Ok you guys,
I finally feel guilty enough to post. I HAVE been busy. Probably nothing that you would consider constructive. As I posted already, H is away for a month for work....so I have nothing new to report.

ALTHOUGH......I think it is both odd and rude that he hasn't been in contact with D15 since he left. It was 4 weeks on Sunday that he brought her home and said goodbye to both of us. I, of course, haven't heard from him....but I think it is very much bad parenting that he couldn't at least pick up the phone and call D15 and say hi. I know he is back in town in his condo.....but he is being soooo selfish now.....Of course, I will use this against him in the child support issue. He says he has D15 20 percent of the time. There is NO way he has her even 5 percent of the time.


No, I haven't completed the finanancials. This is my version of "dragging my feed" on the D. I am sure it is pissin H off....but do I care? I found out from my L that we have a court date on May 3. I need to finish my narrative and the financials so L and I can go over them prior to going to court. I really, really, wish it wouldn't have come to this...but I have NO say in the matter.

I am in a real pinch for money right now.....but I will get more as soon as we go to court. This will really piss off H. D15 wants a sweet 16 party like those she sees on MTV. I told her not to hold her breath. Her birthday is in three weeks and I just don't know what to do.

She will be confirmed into the Catholic Church 4 days after her 16th birthday and H is already making noises about NOT being able to attend either her 16th birthday or her "church thing", as he puts it.

I am 100 percent sure that is has to do with H not wanting to face my parents, my friends, etc. who will be attending D15's confirmation.

I had a big "Mom" type decision to make a few weekends ago....and really hesitated to make it without H's input.....but, I figured that H has made so many unilateral decisions without MY input these days that I was the only parent D15 had....so I went ahead and did it.

The decision was whether or not to let D15 ride alone in a car driven by a 17 yr old boy. In the past, we (h and I) have NOT let her ride in a car with a boy OR girl who has just gotten their license.

D15 asked on Friday and I said OK. It killed me because it was a Friday night, they were predicting rain....and it was St. Patrick's day (lots of drunk drivers out there).....

As it turned out, the boy that I told her she could ride with ended up coming over to our house to watch a movie and never took her out in his car.....But I was pretty pleased with myself that I had thought it through and decided that SOMEONE has to be the parent here....and I could make that decision.

Now if H had given her that same permission without consulting me, I would have been furious. But I figure, H is NO parent and cannot make rational decisions.....so it was totally up to me.

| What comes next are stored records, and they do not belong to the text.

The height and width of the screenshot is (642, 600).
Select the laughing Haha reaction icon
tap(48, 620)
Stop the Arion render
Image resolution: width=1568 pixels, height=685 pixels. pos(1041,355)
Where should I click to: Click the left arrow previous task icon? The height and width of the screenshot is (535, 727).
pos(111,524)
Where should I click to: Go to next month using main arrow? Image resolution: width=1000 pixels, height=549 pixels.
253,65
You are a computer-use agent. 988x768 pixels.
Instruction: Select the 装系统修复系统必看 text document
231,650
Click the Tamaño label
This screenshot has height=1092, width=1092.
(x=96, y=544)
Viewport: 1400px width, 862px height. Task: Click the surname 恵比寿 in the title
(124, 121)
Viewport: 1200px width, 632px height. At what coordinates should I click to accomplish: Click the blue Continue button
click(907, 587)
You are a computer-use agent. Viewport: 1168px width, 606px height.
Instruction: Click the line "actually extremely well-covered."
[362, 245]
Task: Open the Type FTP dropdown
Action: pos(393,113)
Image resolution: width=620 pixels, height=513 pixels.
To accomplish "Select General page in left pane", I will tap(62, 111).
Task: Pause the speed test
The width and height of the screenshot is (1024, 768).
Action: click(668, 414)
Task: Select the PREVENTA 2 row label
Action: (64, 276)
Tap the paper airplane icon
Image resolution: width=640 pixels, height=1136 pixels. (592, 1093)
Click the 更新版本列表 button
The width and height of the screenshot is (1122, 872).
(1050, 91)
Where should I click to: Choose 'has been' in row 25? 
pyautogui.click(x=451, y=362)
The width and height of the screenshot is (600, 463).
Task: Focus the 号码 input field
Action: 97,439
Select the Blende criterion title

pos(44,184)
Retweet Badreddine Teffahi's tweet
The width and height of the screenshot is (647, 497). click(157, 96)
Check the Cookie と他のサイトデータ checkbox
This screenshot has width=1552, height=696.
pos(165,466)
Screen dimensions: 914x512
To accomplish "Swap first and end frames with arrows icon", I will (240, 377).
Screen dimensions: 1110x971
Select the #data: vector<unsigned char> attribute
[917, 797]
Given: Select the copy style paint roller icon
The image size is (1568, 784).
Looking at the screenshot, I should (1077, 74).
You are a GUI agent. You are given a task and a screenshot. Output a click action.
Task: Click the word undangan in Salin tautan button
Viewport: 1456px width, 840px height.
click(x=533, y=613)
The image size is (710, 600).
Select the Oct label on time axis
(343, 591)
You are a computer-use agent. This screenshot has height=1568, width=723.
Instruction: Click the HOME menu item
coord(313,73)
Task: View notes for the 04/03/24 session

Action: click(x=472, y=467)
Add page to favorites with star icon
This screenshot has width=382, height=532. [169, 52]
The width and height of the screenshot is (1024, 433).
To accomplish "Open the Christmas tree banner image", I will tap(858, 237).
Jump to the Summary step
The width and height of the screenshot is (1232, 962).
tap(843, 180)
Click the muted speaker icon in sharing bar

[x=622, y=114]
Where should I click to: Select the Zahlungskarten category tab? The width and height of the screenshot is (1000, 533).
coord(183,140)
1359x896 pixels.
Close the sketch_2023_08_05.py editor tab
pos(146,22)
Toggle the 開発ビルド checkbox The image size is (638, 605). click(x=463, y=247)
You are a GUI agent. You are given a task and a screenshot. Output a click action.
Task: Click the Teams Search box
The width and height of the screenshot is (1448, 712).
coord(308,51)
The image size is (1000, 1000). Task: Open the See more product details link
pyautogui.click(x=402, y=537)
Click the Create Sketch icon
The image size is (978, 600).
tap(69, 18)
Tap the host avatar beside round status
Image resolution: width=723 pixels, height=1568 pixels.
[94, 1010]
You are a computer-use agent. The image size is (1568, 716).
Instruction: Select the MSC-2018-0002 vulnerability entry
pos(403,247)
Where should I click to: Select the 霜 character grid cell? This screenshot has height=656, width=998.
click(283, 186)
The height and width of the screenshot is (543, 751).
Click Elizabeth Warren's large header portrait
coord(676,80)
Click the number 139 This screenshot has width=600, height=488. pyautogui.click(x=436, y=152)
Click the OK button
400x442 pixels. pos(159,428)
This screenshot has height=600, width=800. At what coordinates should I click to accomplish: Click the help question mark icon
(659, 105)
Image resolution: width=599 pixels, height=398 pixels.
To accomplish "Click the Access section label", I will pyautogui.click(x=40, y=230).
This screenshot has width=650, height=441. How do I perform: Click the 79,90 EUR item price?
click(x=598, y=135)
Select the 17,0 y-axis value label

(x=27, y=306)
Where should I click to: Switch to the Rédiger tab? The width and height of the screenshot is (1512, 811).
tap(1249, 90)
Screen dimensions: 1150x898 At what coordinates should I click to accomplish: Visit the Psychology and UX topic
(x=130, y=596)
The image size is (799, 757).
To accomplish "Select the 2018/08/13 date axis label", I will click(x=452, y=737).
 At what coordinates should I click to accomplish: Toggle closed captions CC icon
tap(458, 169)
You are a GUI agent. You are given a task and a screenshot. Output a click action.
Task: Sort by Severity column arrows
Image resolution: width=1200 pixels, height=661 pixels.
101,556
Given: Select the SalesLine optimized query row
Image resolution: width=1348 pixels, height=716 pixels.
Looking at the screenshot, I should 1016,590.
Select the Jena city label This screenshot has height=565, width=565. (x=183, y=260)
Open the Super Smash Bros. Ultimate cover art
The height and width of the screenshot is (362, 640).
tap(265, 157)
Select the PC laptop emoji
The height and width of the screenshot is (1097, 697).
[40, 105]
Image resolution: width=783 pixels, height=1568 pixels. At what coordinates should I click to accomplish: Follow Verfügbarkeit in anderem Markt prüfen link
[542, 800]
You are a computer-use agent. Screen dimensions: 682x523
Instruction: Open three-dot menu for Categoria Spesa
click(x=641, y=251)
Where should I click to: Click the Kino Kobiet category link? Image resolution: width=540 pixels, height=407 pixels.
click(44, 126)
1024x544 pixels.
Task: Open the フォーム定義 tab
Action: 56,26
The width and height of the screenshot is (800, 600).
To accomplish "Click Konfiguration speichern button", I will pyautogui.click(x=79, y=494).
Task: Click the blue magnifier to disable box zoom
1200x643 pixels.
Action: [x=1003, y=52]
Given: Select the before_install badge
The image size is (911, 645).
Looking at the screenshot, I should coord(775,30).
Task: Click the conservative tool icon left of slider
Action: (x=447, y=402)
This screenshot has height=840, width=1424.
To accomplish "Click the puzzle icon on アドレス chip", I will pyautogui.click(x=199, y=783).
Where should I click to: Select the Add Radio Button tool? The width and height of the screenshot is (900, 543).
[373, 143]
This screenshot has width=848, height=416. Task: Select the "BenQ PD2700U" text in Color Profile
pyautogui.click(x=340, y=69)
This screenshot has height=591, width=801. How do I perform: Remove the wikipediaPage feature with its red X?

She is invited to a friend's sweet 16 party this Friday. It is at a coutry club a few towns away. (yes, I could just kill the parents who give their girls these hoity toity parties)....but she has invited this 17yr old with the car to be her date.

Party is from 6-11pm. She wants to ride with him in his car. I don't want to let her. My compromised thinking is that I will let him pick her up and take her at 6 p.m. Then, I will pick her up at 11 p.m. and boy can drive himself home. I think they are just a bit safer driving while it is light out, but NOT at 11 p.m. when people are leaving happy hours, etc.

What do you all think of this compromise?

I am also thinking of calling H and asking how his one month road trip went. But I haven't anything to ask after that. I just don't care what he is doing. I am not even sure his L has told him about our May 3 court date. I sure won't be the one to tell him.
Let him go to court unprepared. Serves him right.

Well, that's about all for now. I still get up enough energy to read your threads....just not enough motivation to type my own. Thanks so much for caring about me. Honestly, it really does make me feel loved.

I am off now....to visit my vet friend whose yellow lab gave birth (over a 36 hr exhausting time frame) to 6 beautiful pups. We lost 2 due to the cord being wrapped around the neck, but the rest are about a lb. each and very robust nursers.